▶ _Set problem_:
Reproduce the data starting at the line containing "Task: Click the Carousel Settings images icon" and ending at the line containing "This screenshot has width=1723, height=830.", switching "Carousel Settings" to "Gallery Settings" and leaving everything else unchanged.

▶ _Excerpted records_:
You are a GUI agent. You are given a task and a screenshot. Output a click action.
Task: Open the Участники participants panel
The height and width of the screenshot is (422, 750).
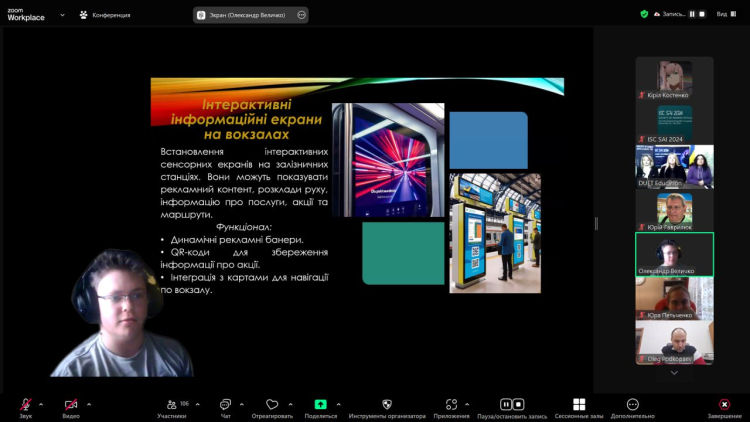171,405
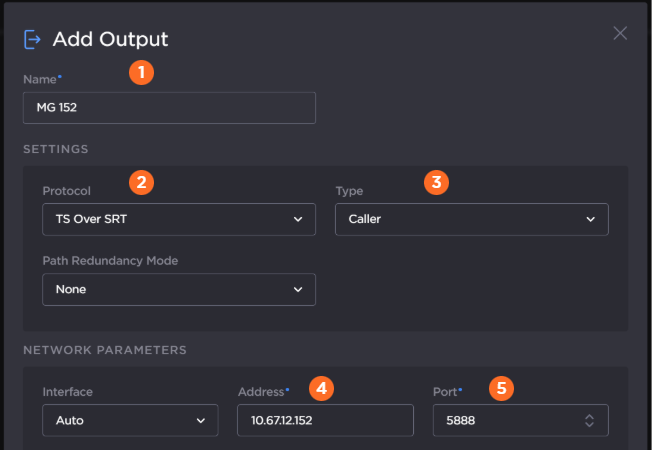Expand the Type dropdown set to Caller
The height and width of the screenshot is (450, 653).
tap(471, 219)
==
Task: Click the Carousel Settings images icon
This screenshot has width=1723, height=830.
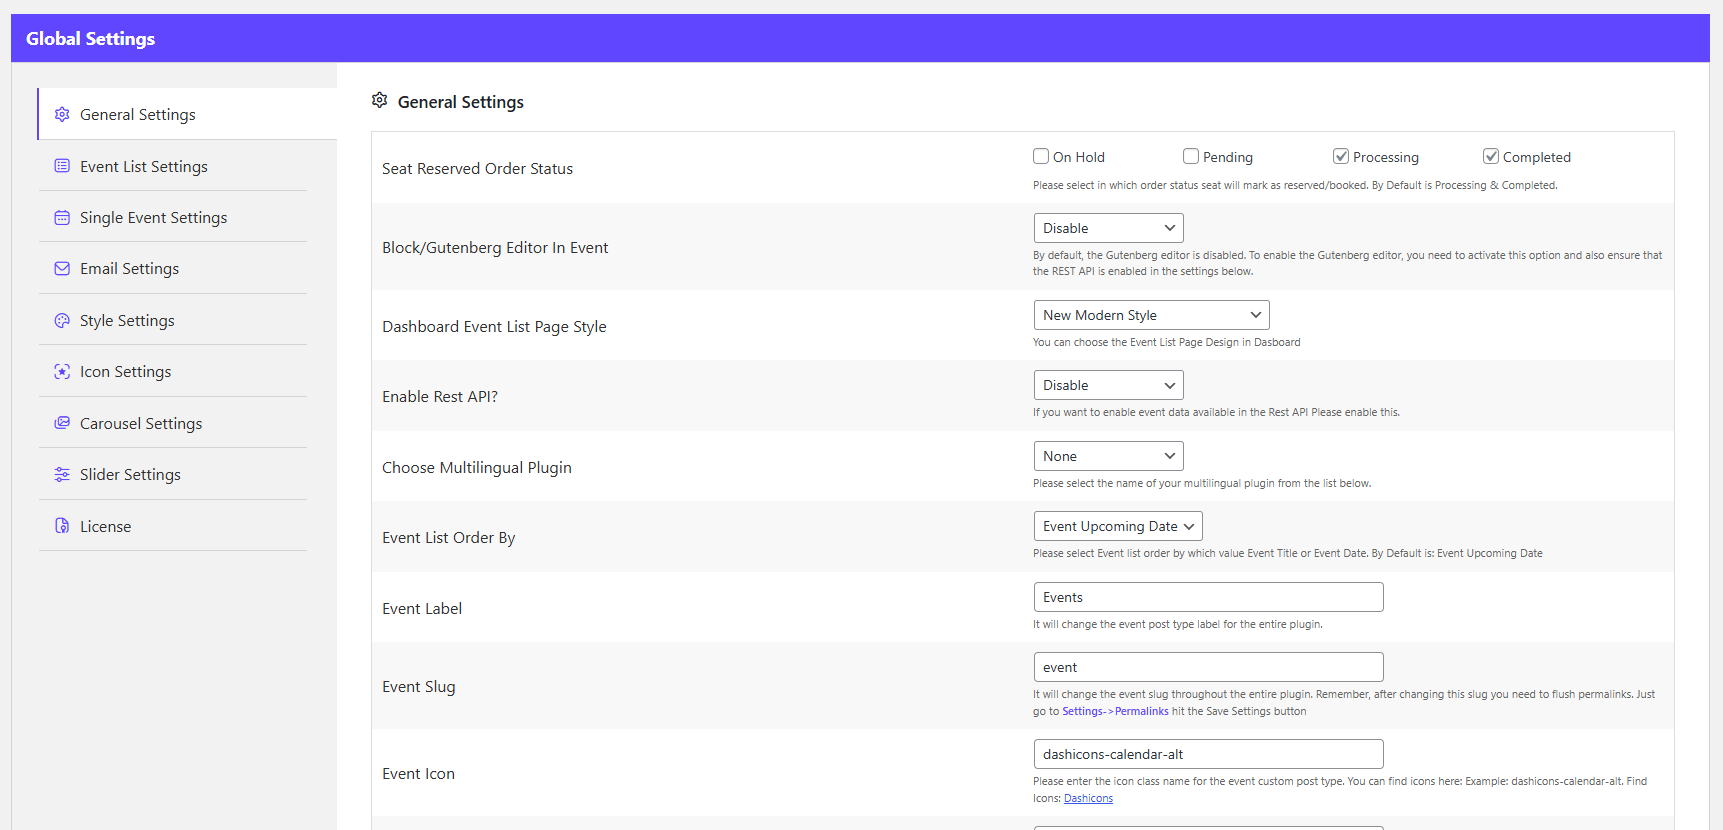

▶ _Answer to this problem_:
Task: Click the Gallery Settings images icon
This screenshot has width=1723, height=830.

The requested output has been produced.